-------- Text shown --------

5 steps to keep your curiosity up throughout your career and life
People are replaceable, no organization is immune to falling in the face of competition. Constant evolvement is needed. Curiosity is the foundation. Be you born gifted with curiosity or not - multiple studies (including those featured by HBR and listed at the end of the note) confirm - it does take discipline and routine to see the result. This is how it works.
“I have spent some ten years in my job, and I fairly enjoy doing what I do, collaborating with my team yet I feel I am bit over it, bored, and maybe.. not excited about it anymore”, - subject of many conversations, equally encompassing executive directors and employees circles. Similar question I was asked during Starting Up show earlier this week -Podcast)..”
Disclaimer: What the readers won’t find in this note. There is no popular pledge for HR departments of innovative organizations to hypothetically jump above the head in customization of learning and development opportunities for employees.
In my career I have been blessed (and preemptively selective) by working for great organizations who made it a priority to invest in their people's learning and development - with that, I stubbornly remain an adept of personal responsibility when it comes to learning. Therefore, below:
5 steps I practice myself and those I’ve observed being honed by fellow executives managing successful teams and organizations:
Step 1. Be bold in aspiration to learn how the universe works and be generous with ink.
Once a year, and there are 365 “once” at our disposal, get bold and creative - write down or type a list of about ten to a hundred things you’d like to learn.
Step 2. Prioritize and make sure the list is diverse.
Given your schedule and lifestyle identify the top things that you wish and realistically can learn. Investment in learning and self-development is a classical area where there is no standard, industry average number of things one should commit to on an annual basis.

-------- Supplied information --------

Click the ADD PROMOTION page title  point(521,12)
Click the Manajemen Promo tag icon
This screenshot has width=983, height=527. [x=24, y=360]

--------

Stated exercise - From the article on career curiosity, quote word for word the passage starting with "Once a year, and" and going on through "like to learn.". The material placed after the article on career curiosity stands apart from it.

Correct response -
Once a year, and there are 365 “once” at our disposal, get bold and creative - write down or type a list of about ten to a hundred things you’d like to learn.